== Task details ==
In the text on nature and spiritual happiness, what have the greatest writers and scientists of the past all used as their inspiration?

We can achieve serenity and peace within ourselves and then bring that state to our public discussions and economic activity. We are evolving past the destructive tendencies of the twentieth century; but we are in the midst of a struggle of epic proportions to bring about that change. This movement is as natural as the water fresh off the Divide or the blood in our veins; it is born from the grasses and trees and the hairs on our heads.
When we think of the times that we have felt happy in our lives, we find that those times are when we have felt full; so full that sometimes it leaks from our eyes or tries to escape through our pores giving us goosebumps. The way the wind moves through the grass; the colors in the sky during a cosmic sunset; kids blowing bubbles in the backyard; watching the Milky Way mist drift across the night sky. This is spiritual happiness. Material happiness pales in comparison to the happiness given to us by nature because our things are essentially empty. The nicest castle without compassion as its foundation becomes a dungeon, full of torturous screams that echo within the inner soul.
By allowing the destruction of nature to continue, we are allowing the destruction of our soul and spirit. The greatest writers and scientists of the past have all used nature as their inspiration. Without vibrant natural communities, we are creating a destiny for our species devoid of human creativity, filled with so much inner turmoil that we are only left with war, greed, apathy, and hunger in our world.
To go about life collecting material possessions and cataloguing them within our homes and businesses neglects the one fundamental truth of life, that is, life is impermanent. To attach ourselves to a materialistic culture goes against the very nature of our own lives; none of this stuff can come with us afterwards; the best gift we can leave behind is a vibrant natural world, free from pollution and teeming with life.
To stand in an old growth forest, or swim through a healthy coral reef, or see a herd of elk file over a mountain pass teaches us humility that we can then bring back to our executive boardrooms. With these new eyes trained in compassion and humility, we are then able to execute business strategies that align our deepest desires for happiness with our desires for materialistic goods.

== Information provided ==

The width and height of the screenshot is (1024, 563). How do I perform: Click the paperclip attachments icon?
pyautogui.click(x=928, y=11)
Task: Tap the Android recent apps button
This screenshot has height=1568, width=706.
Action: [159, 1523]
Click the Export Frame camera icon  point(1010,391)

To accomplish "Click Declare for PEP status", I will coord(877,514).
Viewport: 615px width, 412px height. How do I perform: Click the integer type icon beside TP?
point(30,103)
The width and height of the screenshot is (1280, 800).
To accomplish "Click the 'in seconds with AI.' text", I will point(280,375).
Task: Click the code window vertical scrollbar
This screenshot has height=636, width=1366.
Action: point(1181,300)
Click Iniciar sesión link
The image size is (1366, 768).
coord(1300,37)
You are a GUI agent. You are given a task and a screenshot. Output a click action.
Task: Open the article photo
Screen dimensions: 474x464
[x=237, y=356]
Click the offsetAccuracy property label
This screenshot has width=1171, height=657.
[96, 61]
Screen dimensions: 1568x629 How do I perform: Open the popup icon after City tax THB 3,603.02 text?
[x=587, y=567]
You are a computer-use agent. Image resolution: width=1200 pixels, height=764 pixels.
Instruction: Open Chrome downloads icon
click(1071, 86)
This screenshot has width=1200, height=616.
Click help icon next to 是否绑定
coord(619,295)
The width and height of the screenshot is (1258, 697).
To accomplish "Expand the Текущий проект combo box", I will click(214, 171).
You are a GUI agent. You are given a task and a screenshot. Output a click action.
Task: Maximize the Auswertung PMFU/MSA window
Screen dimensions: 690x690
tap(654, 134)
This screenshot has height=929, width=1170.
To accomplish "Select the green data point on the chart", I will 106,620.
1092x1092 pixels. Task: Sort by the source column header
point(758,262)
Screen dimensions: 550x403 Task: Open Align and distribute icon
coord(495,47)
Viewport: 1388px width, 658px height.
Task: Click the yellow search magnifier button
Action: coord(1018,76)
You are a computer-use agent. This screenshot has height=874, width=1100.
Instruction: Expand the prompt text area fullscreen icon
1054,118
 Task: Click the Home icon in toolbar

== Answer below ==
They have all used nature as their inspiration.